Training begins in the classroom. That's where police recruits learn the concepts in governing the use of force, and when it is lawfully acceptable. According to the Rochester Police Department, the use of physical force is only used if necessary to control a situation or an individual.

"We want to put it out there, because inevitably there's going to be an instance that happens and questions are going to be asked, and we want to help mitigate those questions,” explained Officer Stephen Scott. “We want to show you before it happens how we're trained, what our officers are trained to do, and the professionalism that we use."

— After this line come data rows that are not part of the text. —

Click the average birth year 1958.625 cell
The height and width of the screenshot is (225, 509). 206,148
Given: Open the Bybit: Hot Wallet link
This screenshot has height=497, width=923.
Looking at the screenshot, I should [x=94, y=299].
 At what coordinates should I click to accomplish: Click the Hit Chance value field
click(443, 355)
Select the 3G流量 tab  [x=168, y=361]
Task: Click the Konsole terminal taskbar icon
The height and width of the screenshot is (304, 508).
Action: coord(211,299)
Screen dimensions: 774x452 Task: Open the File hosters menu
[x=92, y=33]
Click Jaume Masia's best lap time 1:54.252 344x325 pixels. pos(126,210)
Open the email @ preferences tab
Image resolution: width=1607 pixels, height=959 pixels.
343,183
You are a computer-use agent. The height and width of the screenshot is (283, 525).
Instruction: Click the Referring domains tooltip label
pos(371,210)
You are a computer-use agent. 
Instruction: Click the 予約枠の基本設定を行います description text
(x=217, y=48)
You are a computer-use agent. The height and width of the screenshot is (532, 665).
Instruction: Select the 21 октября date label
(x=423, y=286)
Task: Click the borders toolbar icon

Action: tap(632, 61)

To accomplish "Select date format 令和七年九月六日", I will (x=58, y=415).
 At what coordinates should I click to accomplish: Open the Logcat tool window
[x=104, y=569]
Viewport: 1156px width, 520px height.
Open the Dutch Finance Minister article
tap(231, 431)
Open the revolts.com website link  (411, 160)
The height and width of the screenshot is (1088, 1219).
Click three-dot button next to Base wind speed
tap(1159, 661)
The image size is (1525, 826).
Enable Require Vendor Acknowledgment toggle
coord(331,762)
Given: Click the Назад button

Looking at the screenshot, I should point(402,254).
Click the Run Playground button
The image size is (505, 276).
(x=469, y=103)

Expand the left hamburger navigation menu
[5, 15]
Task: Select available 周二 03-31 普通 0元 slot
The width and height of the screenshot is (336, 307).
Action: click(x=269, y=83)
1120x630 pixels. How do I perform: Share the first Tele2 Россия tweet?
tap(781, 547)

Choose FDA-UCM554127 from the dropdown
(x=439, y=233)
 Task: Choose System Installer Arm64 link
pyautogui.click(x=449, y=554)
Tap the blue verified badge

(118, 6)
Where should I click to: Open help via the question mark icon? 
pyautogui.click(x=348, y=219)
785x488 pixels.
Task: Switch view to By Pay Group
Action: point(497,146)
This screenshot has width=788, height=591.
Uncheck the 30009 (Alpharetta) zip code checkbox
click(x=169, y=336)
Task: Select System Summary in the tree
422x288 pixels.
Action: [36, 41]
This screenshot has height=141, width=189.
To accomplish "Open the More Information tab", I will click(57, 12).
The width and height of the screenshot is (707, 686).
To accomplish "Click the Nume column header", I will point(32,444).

Officers take what they learned in the classroom to the PRISM room at the Public Safety Training Facility on Scottsville Road in Chili. There, they are faced with scenarios in which officers must determine whether to use deadly physical force to defuse a situation.

"The training is extensive,” said Sgt. Bob Duff, a training officer in professional development with RPD. “It involves re-enforcing what the law allows, what court decisions and what department policies provide for guidelines. But ultimately the decision is up to the officer, and they act based on the information available at their disposal."

Rochester police conducted a training session on the use of physical force for the media. YNN producer Veronica Chiesi Brown was one of the participants.

As producer of the early morning newscasts, Veronica interacts with police daily on overnight developments. She said the training has given her a greater appreciation of what types of split-second decisions officers face.

“They're always looked at as the bad guys, and even sometimes by us,” Chiesi Brown said. “People don't realize that you're not put in that life or death situation with your job everyday. They are. They're presented with people who are unpredictable, because people are unpredictable, everyday. That's what they get paid to do."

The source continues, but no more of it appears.